Nonetheless, the president’s advisers insisted throughout the summer that Mr. Obama was not averse to Ms. Yellen but simply more comfortable with Mr. Summers, a former Treasury secretary to President Bill Clinton who was Mr. Obama’s chief White House economic adviser through the height of the financial crisis and recession in 2009 and 2010. In those years he formed a bond with Mr. Obama and others in the White House despite a tendency toward arrogance.
Stock markets soared on Monday on the withdrawal of Mr. Summers. Many investors regarded him as less committed to the Fed’s monetary stimulus campaign than Ms. Yellen. In trading, the Dow was up 118 points and interest rates down in a show of increased confidence that the Fed would withdraw more slowly from its efforts to stimulate the economy, including bond purchases.
Ms.
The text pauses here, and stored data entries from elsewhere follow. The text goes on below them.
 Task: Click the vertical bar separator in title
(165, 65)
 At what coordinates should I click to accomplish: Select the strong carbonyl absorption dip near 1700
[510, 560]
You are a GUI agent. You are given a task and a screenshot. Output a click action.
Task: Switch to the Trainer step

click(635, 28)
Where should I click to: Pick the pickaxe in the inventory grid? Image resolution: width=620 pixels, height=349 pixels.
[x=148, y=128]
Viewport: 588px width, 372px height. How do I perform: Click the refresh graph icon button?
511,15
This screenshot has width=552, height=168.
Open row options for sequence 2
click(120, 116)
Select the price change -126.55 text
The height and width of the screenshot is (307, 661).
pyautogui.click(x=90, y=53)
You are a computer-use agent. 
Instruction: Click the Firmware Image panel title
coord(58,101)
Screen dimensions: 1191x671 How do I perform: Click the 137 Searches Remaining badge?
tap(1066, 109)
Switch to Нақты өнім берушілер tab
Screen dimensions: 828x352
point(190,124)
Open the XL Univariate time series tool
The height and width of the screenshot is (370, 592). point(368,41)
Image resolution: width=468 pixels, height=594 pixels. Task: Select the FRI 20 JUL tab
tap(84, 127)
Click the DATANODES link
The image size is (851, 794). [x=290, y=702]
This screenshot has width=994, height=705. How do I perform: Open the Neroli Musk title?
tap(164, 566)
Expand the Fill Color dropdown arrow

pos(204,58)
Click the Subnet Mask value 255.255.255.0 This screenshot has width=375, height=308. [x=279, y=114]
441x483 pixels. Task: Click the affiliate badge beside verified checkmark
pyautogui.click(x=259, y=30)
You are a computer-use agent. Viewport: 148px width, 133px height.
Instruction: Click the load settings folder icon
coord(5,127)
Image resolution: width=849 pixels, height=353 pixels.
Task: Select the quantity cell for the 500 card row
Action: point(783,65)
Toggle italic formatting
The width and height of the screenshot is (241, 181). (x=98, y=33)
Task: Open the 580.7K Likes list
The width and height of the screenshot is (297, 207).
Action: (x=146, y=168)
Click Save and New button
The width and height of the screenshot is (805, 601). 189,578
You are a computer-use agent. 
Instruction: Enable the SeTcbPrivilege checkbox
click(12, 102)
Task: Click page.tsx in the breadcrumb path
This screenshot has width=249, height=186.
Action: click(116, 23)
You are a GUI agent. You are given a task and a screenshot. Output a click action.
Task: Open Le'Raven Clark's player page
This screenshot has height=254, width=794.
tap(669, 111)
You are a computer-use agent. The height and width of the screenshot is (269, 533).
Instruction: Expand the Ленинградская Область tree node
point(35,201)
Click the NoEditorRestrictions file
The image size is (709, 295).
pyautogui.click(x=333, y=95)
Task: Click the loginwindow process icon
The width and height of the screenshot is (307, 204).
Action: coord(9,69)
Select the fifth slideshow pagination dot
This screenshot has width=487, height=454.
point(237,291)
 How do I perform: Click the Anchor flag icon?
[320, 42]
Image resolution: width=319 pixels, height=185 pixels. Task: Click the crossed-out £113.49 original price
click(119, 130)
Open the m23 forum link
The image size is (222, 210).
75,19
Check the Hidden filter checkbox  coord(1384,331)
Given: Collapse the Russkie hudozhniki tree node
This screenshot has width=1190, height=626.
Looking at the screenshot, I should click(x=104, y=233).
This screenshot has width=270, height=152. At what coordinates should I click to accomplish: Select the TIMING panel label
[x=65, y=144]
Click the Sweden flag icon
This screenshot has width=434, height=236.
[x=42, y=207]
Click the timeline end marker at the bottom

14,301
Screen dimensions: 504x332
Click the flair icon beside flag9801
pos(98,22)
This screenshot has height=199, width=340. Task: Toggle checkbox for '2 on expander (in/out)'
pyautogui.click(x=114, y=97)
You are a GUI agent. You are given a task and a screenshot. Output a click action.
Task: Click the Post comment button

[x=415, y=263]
Yellen’s supporters waited with a mixture of elation and apprehension for the president’s next step. “Janet Yellen, I hope, will make a terrific Federal Reserve chair,” Senator Elizabeth Warren, a Massachusetts Democrat who was one of those warning the White House against a Summers nomination, said on MSBNC. “The president will make his decision, but I hope that happens.”
Administration officials and supporters acknowledged that the president would enrage his party’s base if he were now to reject Ms. Yellen and forfeit the chance to name the first woman to the most influential economic job in the world. On the other hand, with no obvious alternatives, the choice of Ms. Yellen — which months ago might have been celebrated as historic — is likely to be seen as Mr. Obama’s reluctant capitulation to his party’s left wing.
That prospect, and Mr. Obama’s distaste for being pressured into some action, could prompt him to consider other candidates, several former administration officials said.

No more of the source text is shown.